What ‘Peril’ Reveals About Donald Trump’s Twitter Tirades – Analysis


In the week before the publication of Bob Woodward and Robert Costa’s Peril, many of its juiciest revelations already had made headlines.

Sans any kind of spoiler alert, there were the calls that General Mark Milley, the chairman of the Joint Chiefs of Staff, gave to assure his Chinese counter part despite an erratic President Donald Trump. There also was former Vice President Dan Quayle counseling Vice President Mike Pence that no, he didn’t have the power to reject electors during the Jan. 6 vote count, despite Trump’s relentless pressure to do more.

But despite the pre-publication buzz surrounding Peril, fairly typical for a Woodward bombshell, some of the minor items still are revelatory.

One that stands out, oddly enough, is Trump’s apparently realization that his tweets weren’t necessarily helping him.

The scene in the book, which came out Tuesday, is a post-inauguration meeting at Mar-a-Lago with House Minority Leader Kevin McCarthy, with Trump is quoted as saying, “You know, being off Twitter has kind of helped me.”

McCarthy: “Oh really?”

Trump: “Yeah, a lot of people would say they liked my policy, didn’t like my tweets.”

McCarthy: “Yeah, like everybody.”

Trump: “My numbers have kind of gone up.”

In another instance, during a conversation with Corey Lewandowski, Trump is quoted as telling him: “Twitter took me down. It’s been so relaxing without it. You know how many people I would have to go after if I still had it?”

Later, Sen. Lindsey Graham (R-SC), in a round of golf with Trump, found the ex-president acknowledging that the Twitter and Facebook ban was liberating.

“I’ve found I’ve got hours a day just to do other things,” Trump said.

That Trump finally was realizing that perhaps Twitter wasn’t the asset he insisted it was, months after losing the election, is certainly not the biggest bombshell of the book.

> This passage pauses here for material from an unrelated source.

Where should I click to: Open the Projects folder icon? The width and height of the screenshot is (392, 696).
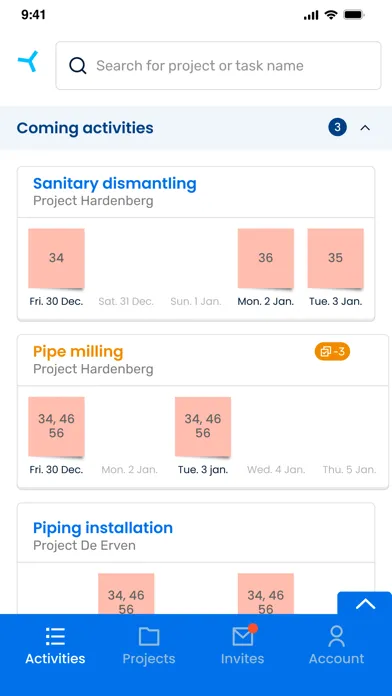[149, 637]
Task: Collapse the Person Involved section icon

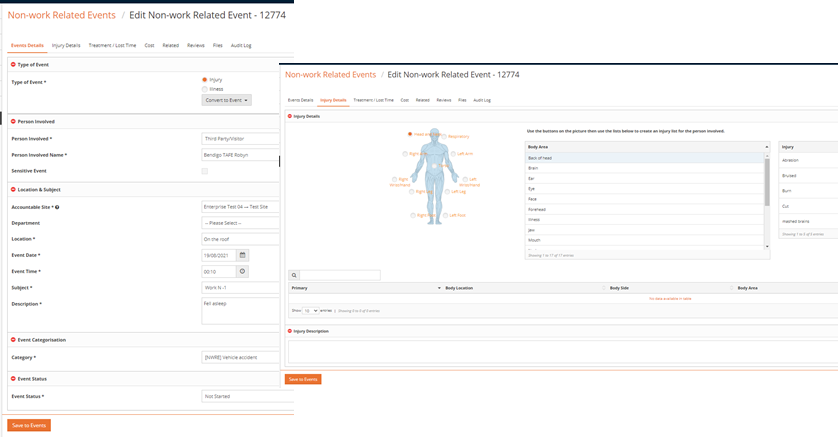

But it’s a bit ironic to the all-out war that he waged against Twitter throughout the campaign, railing against the platform’s placement of fact checks on some of his tweets and then his permanent ban following the January 6 insurrection. You kind of wonder what would have happened if Trump was shut out of Twitter earlier or if he himself had realized earlier in his term that his tweets were doing more harm than good. Would his approval rating have shot up?

In all likelihood, the instances in Peril might just be fleeting moments of self-awareness. Even though he’s off Twitter, Trum has fallen into a pattern of sending out statements that are then posted by his spokesperson, Liz Harrington. Among them is a recent blast at Graham and another Republican senator, Mike Lee, both quoted in Peril. Trump said they “should be ashamed of themselves” for “not putting up the fight necessary to win.”

Perhaps more than anything, the book is further affirmation that Trump’s claims of election fraud were bogus — and that many in the White House and among his key allies knew it. The trigger seems to have been Trump being told, before the election, that if he reached 74 million votes, he would win. But Biden got more than 81 million and, unlike what happened to Hillary Clinton in 2016, won the electoral college, 306-232.

Alyssa Farah, White House communications director, is quoted as saying to an acquaintance: “I felt like we were lying to the public. Good, hardworking, salt of the earth people that supported the president, who don’t have a lot of time or money or energy to invest in politics, are being sold a bill of goods.” That awareness been borne out by other recent stories, including a memo filed in a court case that shows Trump campaign officials knew that claims against election systems company Smartmatic and Dominion Voting Systems were bogus.

Some of Trump’s loyalists on Capitol Hill also are unpersuaded. As January 6 approached, Graham had Lee Holmes, his chief counsel on the Senate Judiciary Committee, review memos from Rudy Giuliani that outline the claims of election fraud. They included lists of names of allegedly dead voters or others who were registered at vacant addresses, among other claims. Woodward and Costa wrote, “Holmes reported to Graham that the data in the memos were a concoction, with a bullying tone and eighth-grade writing.”

In other words, Trump’s claims couldn’t pass a very cursory test by a sympathetic ally.

Of course, that didn’t dissuade Trump, who continues to claim that the election was stolen from him, in what has become a rallying point for his supporters. The Big Lie motivated his supporters to storm and ransack the Capitol on January 6, and the strongest points of Peril come in showing just how much democracy was put to the test that day — chilling in that it reminds that it all could have been much worse. What would have happened if Pence listened not to Quayle but to law professor John Eastman, who authored a memo claiming that the vice president did have to power to reject the results?

At the end of Peril — and here is a spoiler alert — Woodward and Costa conclude that Trump’s threat to democracy and its norms remain.

“I bring rage out. I do bring rage out. I always have. I don’t know if that’s an asset or a liability, but whatever it is, I do,” he told them in 2016. They write, “Could Trump work his will again? Were there any limits to what he and his supporters might do to put him back in power? Peril remains.”